Matthew Brugman - 1 year ago 56

Python Question

I've got what I hope is a unique/interesting problem for my first question on Stack Overflow!

I have data on skills assessments, currently in a very large pandas dataframe. Each row represents a student, and each column contains their scores for a particular skills assessment. There are about 200 skill assessments in total, with each student having a score in only a small subset of these assessments (1 - 20 scores is typical, but some students have more).

Example dataframe structure:

`id skill1 skill2 skill3 skill4 skill5 ....`

1 10 50 NaN 3 NaN

2 Nan 10 2 70 NaN

3 23 NaN 45 NaN 5

I am attempting to get this data transformed into a space-delimited string for each student, in the following format, so that we can import it into a different datastore:

`skill1:10 skill2:50 skill4:3`

skill2:10 skill3:2 skill4:70

(notice how skills without assessments scores don't get added to the list)

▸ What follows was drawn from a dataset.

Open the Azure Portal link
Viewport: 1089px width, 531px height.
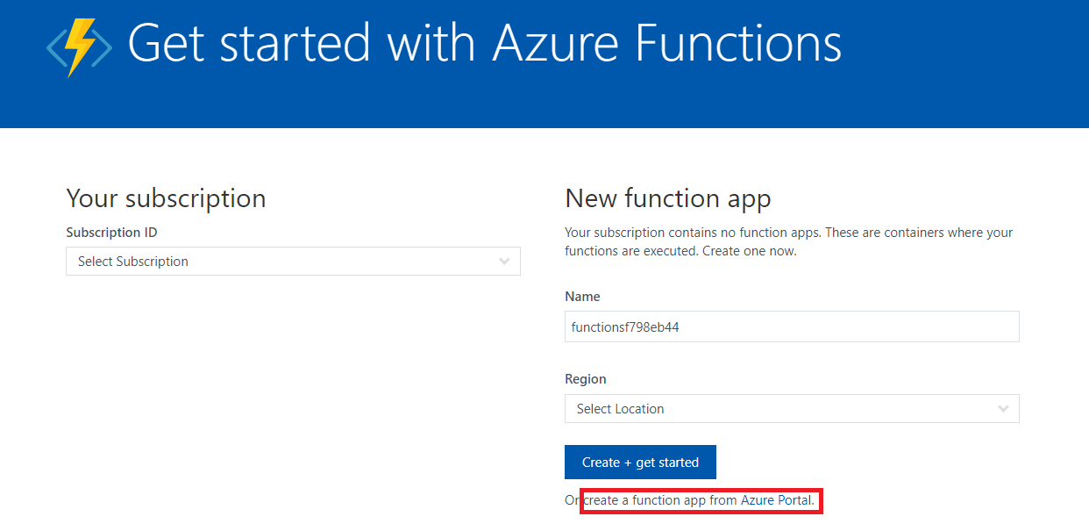click(776, 500)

I've created a lambda function to join all of these skill values with their column labels:

`skillmerge = lambda row: ' '.join([str(row.index[i])+':'+str(row[i]) for i in range(0,len(row)) if row[i]!=np.nan])`

When I created a single series (1 student) to test on, the lambda function takes less than a second to create the output string in my desired format. However, when I create a dataframe with just 2 rows (again for testing purposes), the function takes several minutes just to complete those 2 rows:

`testing_df['combined_skills'] = testing_df.apply(skillmerge, axis=1)`

Seeing as how I have a couple million students in this dataset, I am looking for way to make this process reliably work faster. Any thoughts on where I can fix this?

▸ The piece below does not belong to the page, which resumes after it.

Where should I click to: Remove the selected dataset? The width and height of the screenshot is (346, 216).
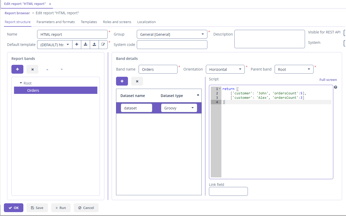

Thanks in advance for helping with my first SO question! :D

Answer Source

Using `to_json`

then fixing it

```
def to_str(x):
return x.dropna().to_json(double_precision=0) \
.replace('"', '').replace(',', ' ').strip("{}")
df.T.apply(to_str)
```

Or using list comprehension and `join`

```
def to_str(x):
return " ".join(["{}:{}".format(k, int(v)) for k, v in x.dropna().iteritems()])
df.T.apply(to_str)
```

Both give

```
id
1 skill1:10 skill2:50 skill4:3
2 skill2:10 skill3:2 skill4:70
3 skill1:23 skill3:45 skill5:5
dtype: object
```

*Making your solution work*

```
skillmerge = lambda row: ' '.join([str(row.index[i])+':'+str(row[i]) for i in range(len(row)) if not np.isnan(row[i])])
df.T.apply(skillmerge)
```

Notice that `np.nan == np.nan`

evaluates to `False`

. In order to test for `np.nan`

use `np.isnan`

or `pd.isnull`

or `pd.notnull`

. This fact was throwing off your solution. I replaced it with `not np.isnan`

and it works.

I took the opportunity to do what I'd do because I like it better.